Suppression of Human Prostate Cancer Cell Growth By {alpha}1-Adrenoceptor Antagonists Doxazosin and Terazosin via Induction of Apoptosis1

Natasha Kyprianou2 and Cynthia M. Benning

Division of Urology, Department of Biochemistry and Molecular Biology, and University of Maryland Cancer Center, University of Maryland School of Medicine, Baltimore, Maryland 21201

Recent evidence from our laboratory has demonstrated that {alpha}1-adrenoceptor antagonists doxazosin and terazosin induced apoptosis in prostate epithelial and smooth muscle cells in patients with benign prostatic hypertrophy (BPH; J. Urol., 159: 1810–1815, 1998; J. Urol., 161: 2002–2007, 1999). In this study, we investigated the biological action of three {alpha}1-adrenoceptor antagonists, doxazosin, terazosin, and tamsulosin, against prostate cancer cell growth. The antigrowth effect of the three {alpha}1-adrenoceptor antagonists was examined in two human prostate cancer cell lines, PC-3 and DU-145, and a prostate smooth muscle cell primary culture, SMC-1, on the basis of: (a) cell viability assay; (b) rate of DNA synthesis; and (c) induction of apoptosis. Our results indicate that treatment of prostate cancer cells with doxazosin or terazosin results in a significant loss of cell viability, via induction of apoptosis in a dose-dependent manner, whereas tamsulosin had no effect on prostate cell growth. Neither doxazosin nor terazosin exerted a significant effect on the rate of cell proliferation in prostate cancer cells. Exposure to phenoxybenzamine, an irreversible inhibitor of {alpha}1-adrenoceptors, does not abrogate the apoptotic effect of doxazosin or terazosin against human prostate cancer or smooth muscle cells. This suggests that the apoptotic activity of doxazosin and terazosin against prostate cells is independent of their capacity to antagonize {alpha}1-adrenoceptors. Furthermore, an in vivo efficacy trial demonstrated that doxazosin administration (at tolerated pharmacologically relevant doses) in SCID mice bearing PC-3 prostate cancer xenografts resulted in a significant inhibition of tumor growth.
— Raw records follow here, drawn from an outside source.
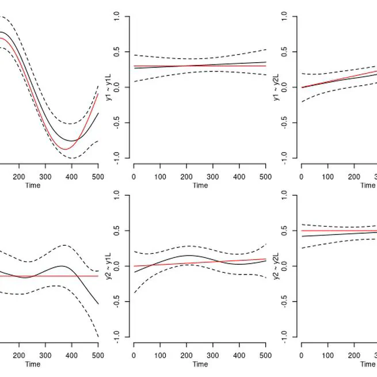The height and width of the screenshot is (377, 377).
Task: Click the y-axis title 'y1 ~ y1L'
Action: tap(109, 87)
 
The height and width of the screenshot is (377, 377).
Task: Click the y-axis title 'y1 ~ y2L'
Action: tap(276, 87)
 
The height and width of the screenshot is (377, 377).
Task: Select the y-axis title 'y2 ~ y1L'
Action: tap(109, 266)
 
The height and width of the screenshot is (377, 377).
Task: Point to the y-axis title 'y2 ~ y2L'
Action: tap(276, 266)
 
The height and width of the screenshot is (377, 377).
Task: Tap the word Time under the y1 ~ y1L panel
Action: tap(200, 185)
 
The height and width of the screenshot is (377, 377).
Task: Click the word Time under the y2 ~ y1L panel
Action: tap(200, 364)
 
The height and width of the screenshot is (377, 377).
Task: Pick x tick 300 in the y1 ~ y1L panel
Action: tap(213, 176)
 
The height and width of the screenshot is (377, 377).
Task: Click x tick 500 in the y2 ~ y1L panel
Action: tap(265, 355)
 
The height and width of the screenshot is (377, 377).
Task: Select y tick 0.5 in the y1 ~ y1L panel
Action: tap(117, 52)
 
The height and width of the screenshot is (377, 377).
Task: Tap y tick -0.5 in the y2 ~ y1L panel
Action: tap(117, 302)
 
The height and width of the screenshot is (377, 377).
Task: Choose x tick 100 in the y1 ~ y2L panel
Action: tap(328, 176)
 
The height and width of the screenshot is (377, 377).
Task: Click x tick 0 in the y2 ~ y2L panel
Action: tap(301, 355)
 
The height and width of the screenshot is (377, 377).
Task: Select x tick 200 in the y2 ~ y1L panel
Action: tap(186, 355)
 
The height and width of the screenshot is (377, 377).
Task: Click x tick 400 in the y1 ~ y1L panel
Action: tap(239, 176)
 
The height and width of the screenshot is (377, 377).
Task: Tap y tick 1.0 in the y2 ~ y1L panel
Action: tap(117, 196)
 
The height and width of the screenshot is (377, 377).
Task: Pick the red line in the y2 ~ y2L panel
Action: tap(334, 231)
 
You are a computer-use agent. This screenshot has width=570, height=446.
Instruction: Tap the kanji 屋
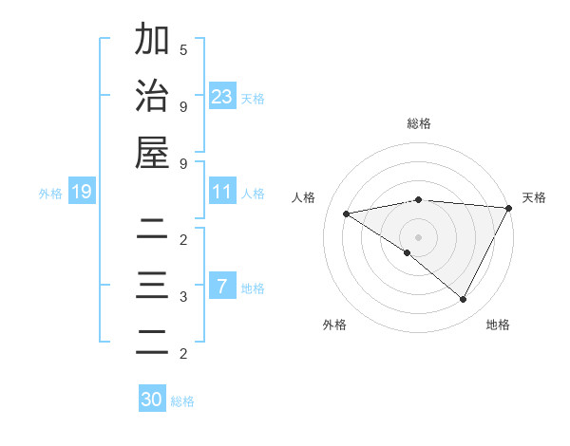(152, 153)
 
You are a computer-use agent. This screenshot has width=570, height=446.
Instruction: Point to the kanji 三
(152, 286)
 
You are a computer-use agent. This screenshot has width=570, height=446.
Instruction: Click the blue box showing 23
(222, 96)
These findings demonstrate the ability of doxazosin and terazosin (but not tamsulosin) to suppress prostate cancer cell growth in vitro and in vivo by inducing apoptosis without affecting cell proliferation. This evidence provides the rationale for targeting both drugs, already in clinical use and with established adverse-effect profiles, against prostatic tumors for the treatment of advanced prostate cancer.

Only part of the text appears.